I have what the allergist I was sent to as a child referred to as “atypical drug reactions”. They sent me to an allergist essentially as a last resort, since I kept almost dying when I was a small child. My mother noticed that I generally almost died after having been treated for various childhood maladies with OTC drugs. I’d get a random childhood disease, she’d treat it, and then shortly thereafter, we’d be on our way to the emergency room post haste. It took a while for her to realize it was the drugs and not just the original illness getting suddenly a lot worse - or not being the mild malady she thought it was. It took the doctors even longer - since they tended to only see me when I was already deep into the “trying to die” phase or after I’d recovered and was perfectly healthy. The allergist was essentially to settle the argument between my childhood doctor and my mother. Turns out my mother was right - and mostly because she, her siblings and her mother all have atypical drug sensitivities to the same family of drugs that were causing my troubles. Just not anywhere near as severe as mine.

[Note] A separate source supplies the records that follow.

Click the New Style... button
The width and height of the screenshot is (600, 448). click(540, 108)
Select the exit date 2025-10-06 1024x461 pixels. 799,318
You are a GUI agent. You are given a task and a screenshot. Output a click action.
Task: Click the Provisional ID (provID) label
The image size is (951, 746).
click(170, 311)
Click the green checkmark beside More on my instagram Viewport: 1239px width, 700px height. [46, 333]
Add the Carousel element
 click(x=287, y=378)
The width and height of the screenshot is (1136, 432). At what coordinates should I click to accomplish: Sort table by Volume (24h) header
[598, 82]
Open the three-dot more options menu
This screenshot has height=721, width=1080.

Scratch tests come back negative, but if I take an NSAID (or any of several other fairly common and some uncommon drugs - I have a list, which I’ve memorized, and over the years have added to the hard way several times), I suffer an immediate and very, very severe (in some cases it’s been life-threateningly severe) reaction. It’s a totally consistent, 100% repeatable reaction - but it’s not technically an allergy. Calling it an “allergy” is shorthand. Everyone understands that allergies can be life-threatening - in my case, taking one of the drugs on my prohibited list can be life-threatening. So even though what I have isn’t technically an allergy, I think of it that way and call it an allergy when discussing it with people.

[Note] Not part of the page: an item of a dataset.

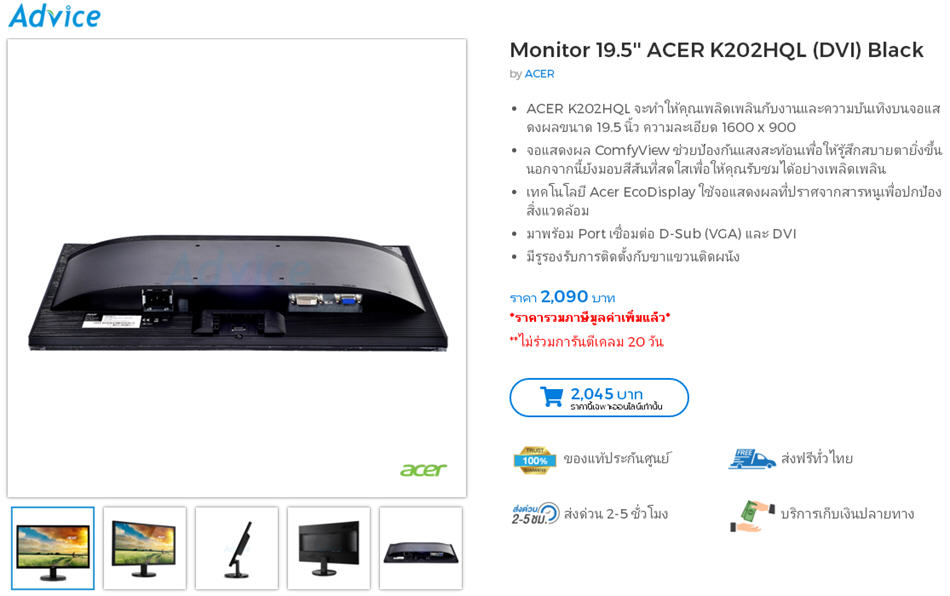This screenshot has height=596, width=950.
Task: Click the free delivery truck icon
Action: pyautogui.click(x=751, y=459)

Fortunately for me, it’s at least the sort of thing where it’s childishly easy for me to avoid triggering a reaction. I haven’t had a problem in almost 15 years. Unlike food sensitivities, nobody randomly sticks my triggers in appetizers or hides them in casseroles.* Although it gets to be a pain when rattling off the list every time I see a new doctor for something. Also fortunately, there are no drugs on my list which are likely to be administered in an emergency situation (i.e., one where I or my proxy aren’t in a position tell people not to) so I can avoid the whole medic-alert bracelet fashion statement.
Weirdly, the topic of my “allergy” comes up more often than you’d think - particularly since one of the drugs that triggers my reaction is THC, and I’m sensitive enough that being near someone who’s been toking up in their car over lunch break can set off a full-blown reaction. I’m better than a damn drug sniffing dog. I haven’t been able to attend a professional concert for years. Which is a shame, since I really like music
Also, when you have a headache or the sniffles, people want to help out and they tend to offer you OTC drugs. The vast majority of which I can’t touch. So saying “No, thank you, I’m afraid I’m allergic to aspirin/Advil/Tylenol/etc.” is just easier than trying to explain the “atypical reactions” dealie.
*My profoundest sympathies go out to anyone who’s ever had to say “Oh shit! Were there nuts/shellfish/etc in that?” as the hiving starts up. My best friend has terrible, terrible food sensitivities (and actual allergies as demonstrated by repeated scratch tests - she visits an allergist every year since she keeps adding more things to her allergy roster) and I’ve lost track of the number of times I’ve seen her lunging for the Benadryl because of an incomplete food description on the menu.